С упомянутой ночи (8 окт.) и начались всевозможные вооруженные стычки.
Тактика троицких сидельцев
Сапега не мог взять монастырь сходу. У него отсутствовали осадные пушки, то есть способные повредить стены толщиной в метр. Имелось от 14 до 17 полевых орудий, которые разместили в «шанцах» для отражения атак воинов вне крепости. Чуть погодя удалось получить от Лжедмитрия единственную осадную пушку «Трещеру».
Сапега надеялся, что Троица сдастся без боя. В обители отсутствовало нужное количество дров для зимовки. Не было фуража для боевых коней и скотины. Всякая крепость, запертая на долгое время, рано или поздно сдается (так полагал Сапега).
Сапега надеялся, что Троица сдастся без боя
Троицкие же воины избрали тактику активной обороны – изматывать противника мужественными вылазками и неожиданными нападениями. Прямое столкновение с врагом на поле боя было рискованным – польская крылатая гусария, закованная в тяжелую броню, считалась лучшей кавалерией Европы.

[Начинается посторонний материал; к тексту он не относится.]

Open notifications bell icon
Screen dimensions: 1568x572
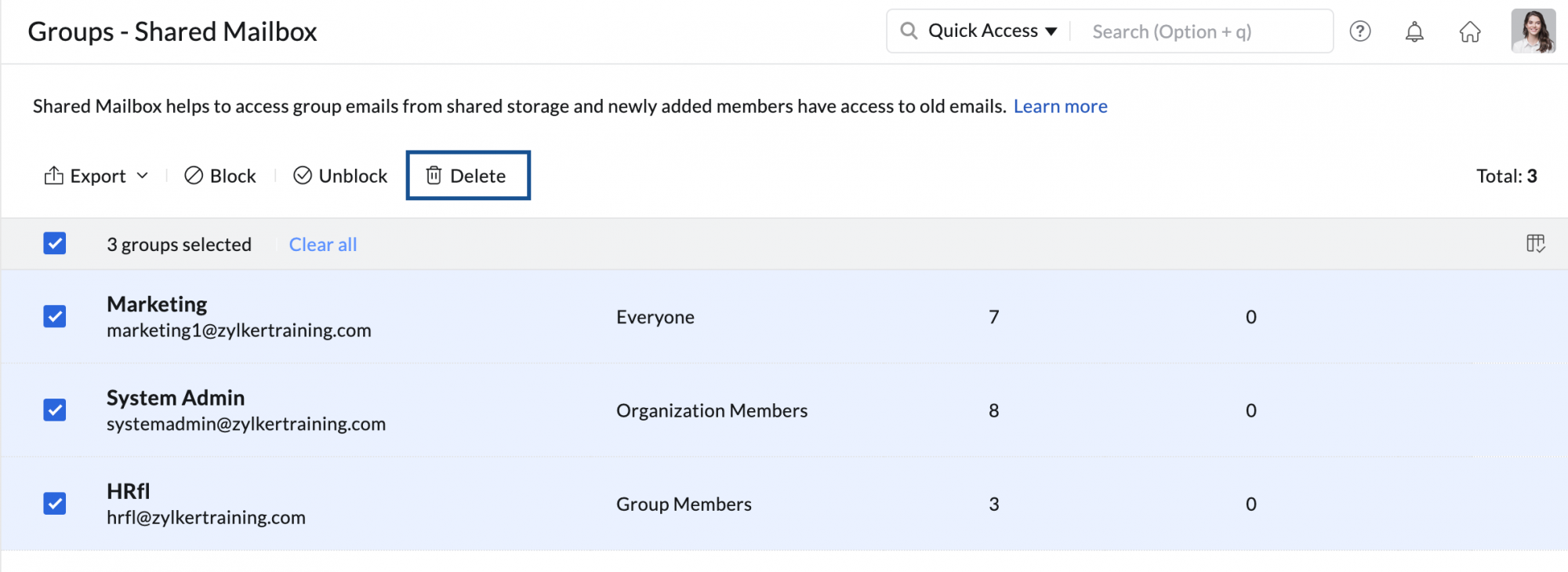(x=1414, y=32)
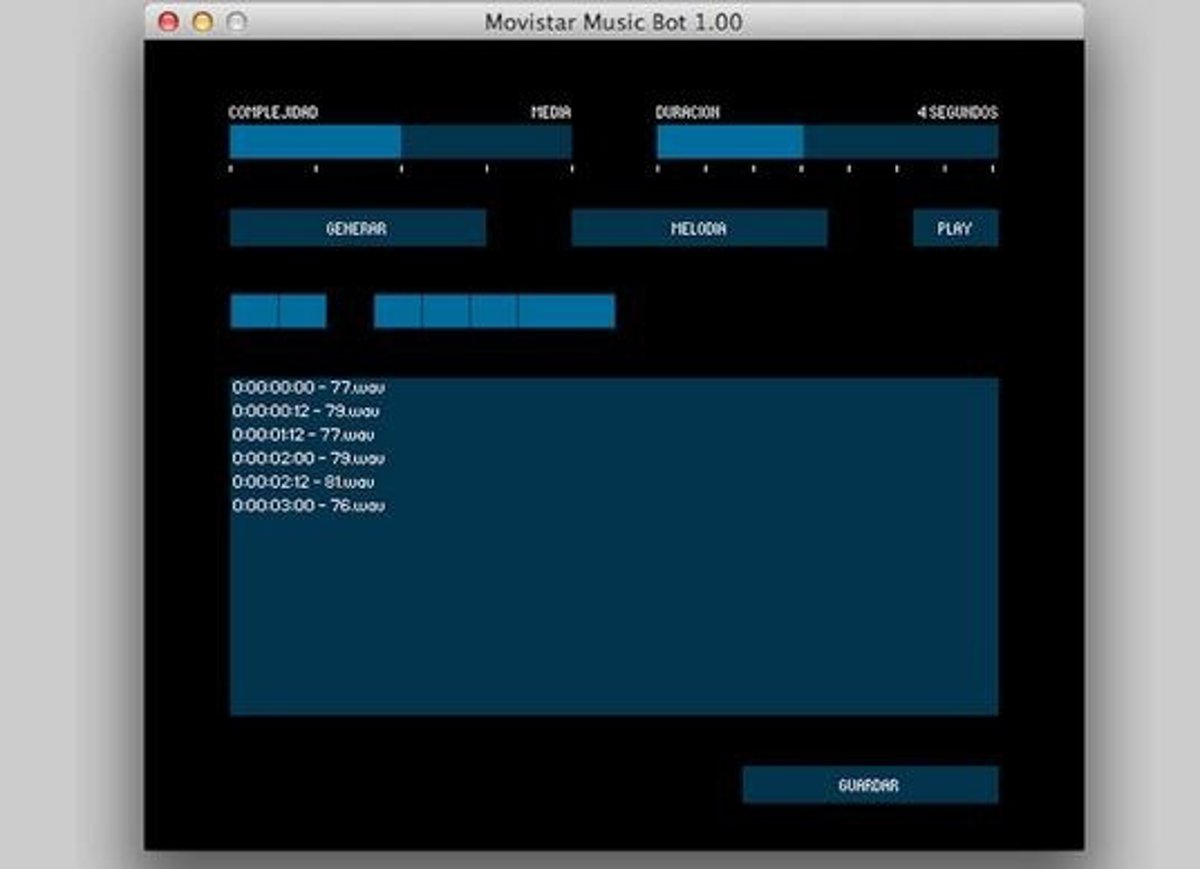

Своими длинными мощными пиками крылатые гусары сминали любой строй. Необходима была тактика умелых маневров, с молниеносным ударом и быстрым отступлением обратно в крепость.
Героизм троицких защитников, к сожалению, встречал серьезное препятствие в предательстве отдельных перебежчиков, уходивших на сторону врага. И героизм, и предательство обозначились с самого начала. 10 октября защитники заметили, что неприятели заготавливают капусту на монастырском огороде у северной стены, без ведома воевод спустились на веревках и нанесли врагу серьезный урон. Но при этом один монастырский служка сбежал. Он выдал, что вечером троицкие воины предпримут вылазку, чтобы помочь гонцам прорваться сквозь ряды противника. Вечером вышли из монастыря тремя крупными отрядами. Один завязал отвлекающий бой, а два других пытались атаковать вражьи заставы, но там их уже поджидала засада. Потеряв много убитых, отступили в монастырь, а гонцы попали в плен.
Подкоп и штурм
О подкопе никто даже не догадывался. Но однажды, совершенно случайно, во время разведки, наши воины были замечены врагом, завязался кровавый бой. Отступая, удалось захватить раненого вражьего казака. Он-то и выдал, что ведется подкоп от рва вдоль восточной стены монастыря. Точное местоположение подкопа он не знал. Он лишь добавил, что закончить подкоп должны к Михайлову дню, и тогда будет штурм. Оставалось всего две недели.
В монастыре воцарилось смятение. Архимандрит Иоасаф с соборными старцами и монахами в день памяти Димитрия Солунского (26 октября) совершили крестный ход по стенам вокруг обители. После этого троицкие воины совершили удачную вылазку на вражьи заставы и захватили ротмистра. Тот подтвердил слова о подкопе.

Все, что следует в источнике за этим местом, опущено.